The monsoon adds another dimension of risk to the situation. The latest weekly update saw rainfall up 1% over the long-period average in the week ended 11 July, but cumulative rainfall measured from 1 June shows the monsoon as being 22% below the long-period average.
What’s the historical record? In 2009, when the monsoon was below average, rainfall in June was 47.2% below average, 4.3% below average in July, 26.5% in August, and ended the season (June-September) with a deficit of 21.8%. In 2002, another bad year, rainfall was 9.4% below average in June, down 54.2% in July and 1.7% in August, to end the season down 19.2%. In 2002-03, the deficit saw an 8.1% fall in agricultural production, while in 2009-10, it grew by 0.4%, helped by a low base effect.
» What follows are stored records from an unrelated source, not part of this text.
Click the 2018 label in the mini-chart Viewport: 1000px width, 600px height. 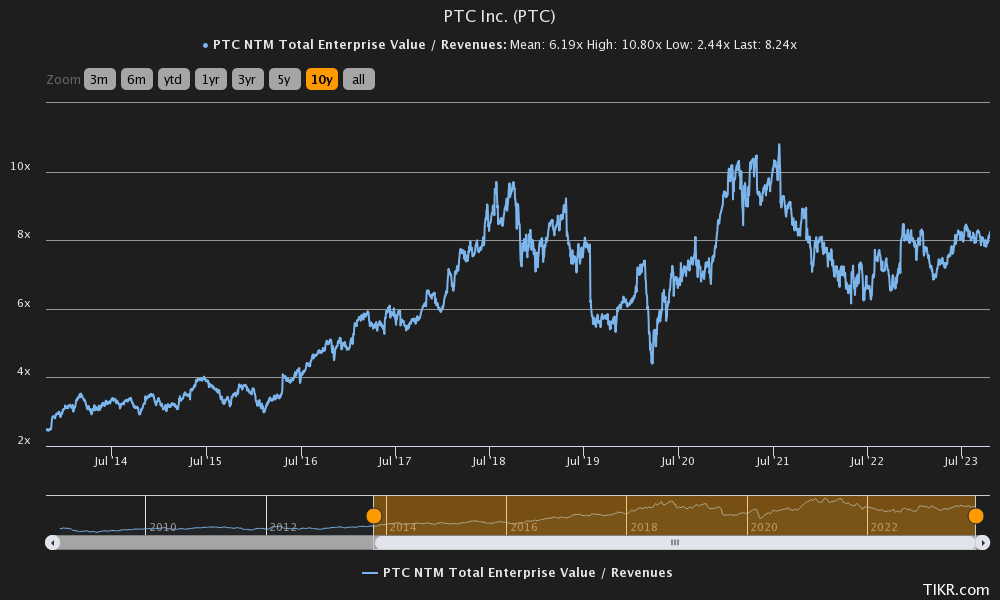(642, 526)
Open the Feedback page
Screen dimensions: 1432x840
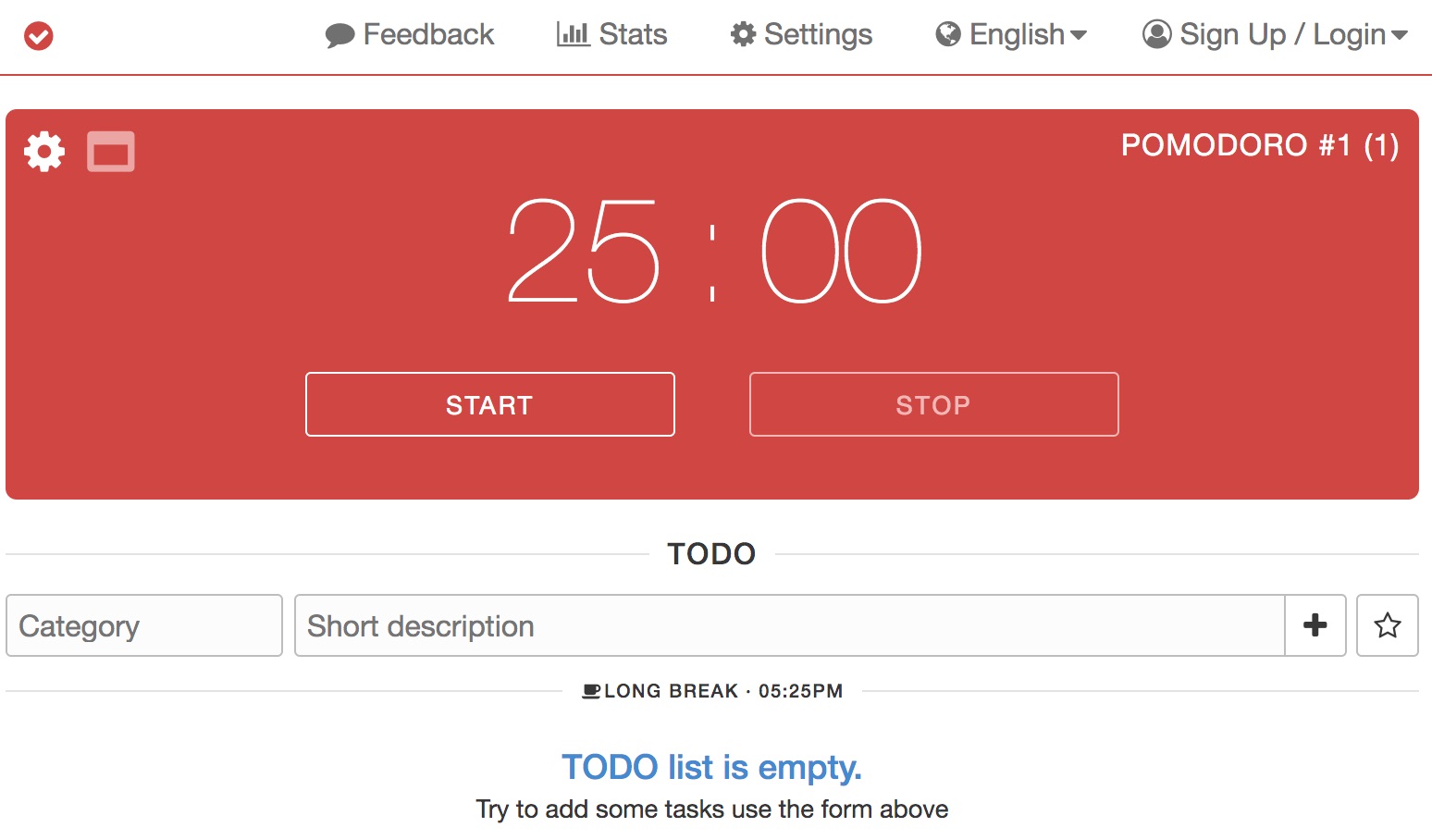[410, 35]
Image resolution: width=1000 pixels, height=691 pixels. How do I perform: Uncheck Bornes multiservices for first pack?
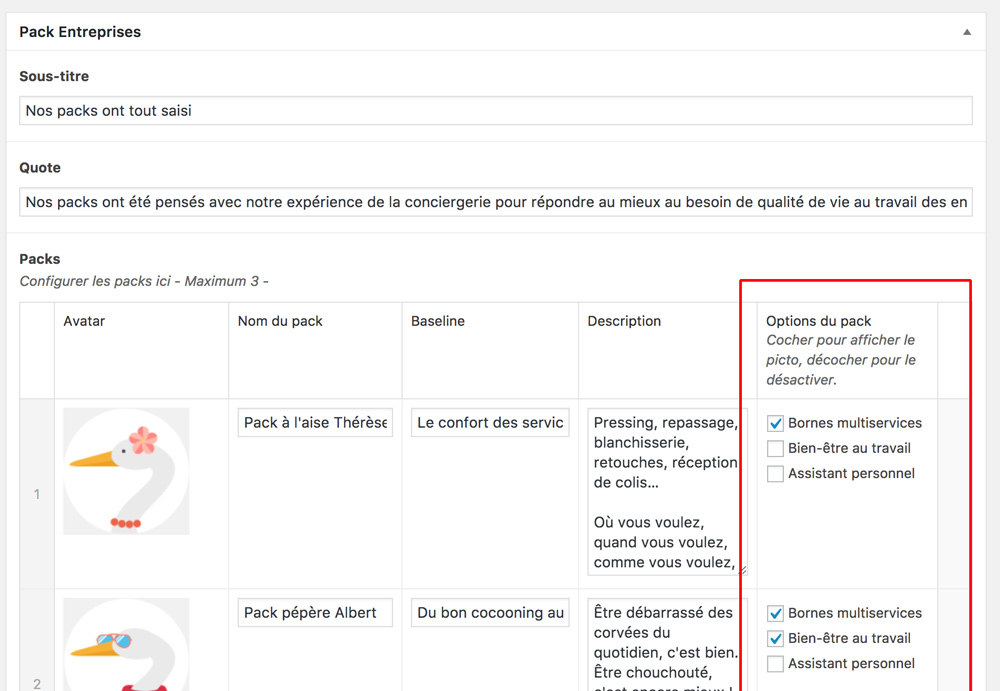[775, 423]
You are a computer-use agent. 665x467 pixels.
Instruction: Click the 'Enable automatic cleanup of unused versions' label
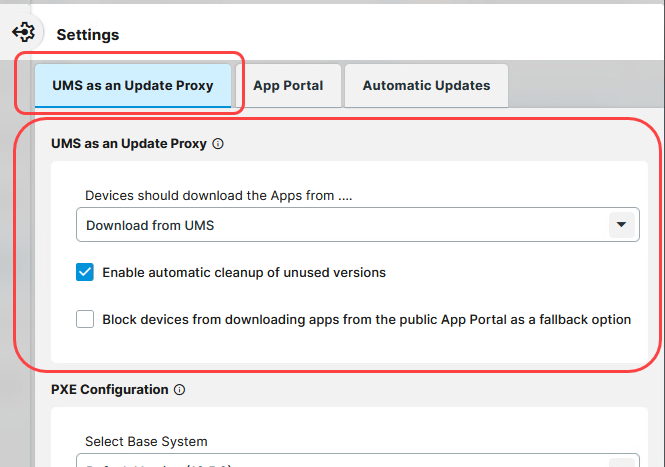244,272
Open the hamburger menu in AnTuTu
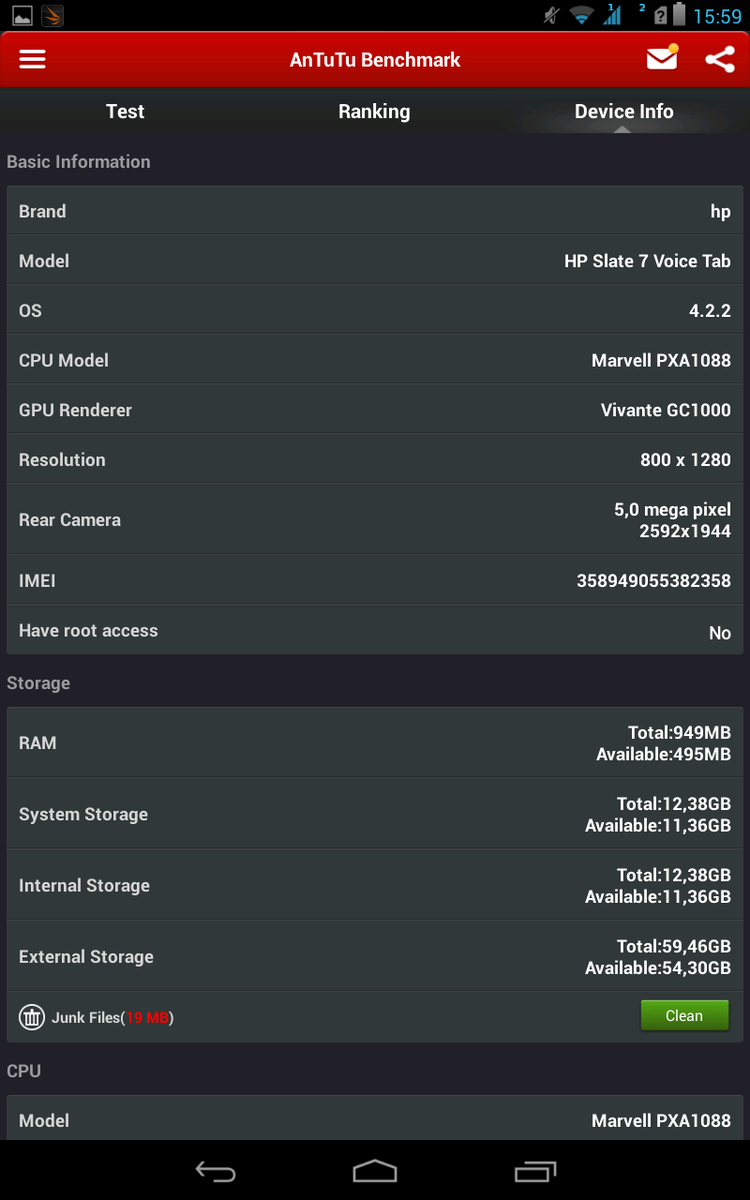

If the season ends with deficient rainfall, then the risks of a poor crop and rising food prices become higher. The fear is this could hurt rural consumption. Tractor sales have slowed since the third quarter of 2011-12 due to weakness in farm output. Rising food inflation may have further hit rural disposable income, which may be one reason for weakness in two-wheeler sales as well.
But consumer non-durable firms say they are not seeing a weakness in rural demand. “We don’t see any slowdown, urban or rural,” was the response of Adi Godrej, chairman of Godrej Consumer Products Ltd, to a question on whether there was a slowdown in demand. Saugata Gupta, chief executive (consumer products) at Marico Ltd, also says rural consumption is not seeing any pressures as of now due to risks to farm income growth. But his concern is if slow growth combines with lower agricultural production, and inflation is added to this mix, rural consumption may see some pressures building up.
How the government reacts to a poor monsoon could determine rural consumption. The rural employment guarantee scheme is meant to provide a hedge at precisely such times, and its inflation-linked wages may provide some relief. There is also the matter of income from non-agricultural activities, but poor industrial growth is a threat to this avenue of income.
Unfortunately, for the government, it does not have the fiscal flexibility it had in 2009-10, when the manufacturing sector grew 8.8%, or in 2002-03, when it grew 6.8%, in contrast with the current slowdown in industrial growth. Political compulsions may see the government still reach out to its rural vote bank with a number of sops, an action that may see a bad fiscal situation turn worse.
A clearer picture of the likely agricultural shortfall will be available by mid-August, but it is clear that in addition to the slowdown in exports, the fall of the rupee, the political paralysis and the investment drought, a new risk is rising.
High inflation and a high fiscal deficit will mean monetary policy will continue to be tight. The net result will be that the downturn will get more prolonged.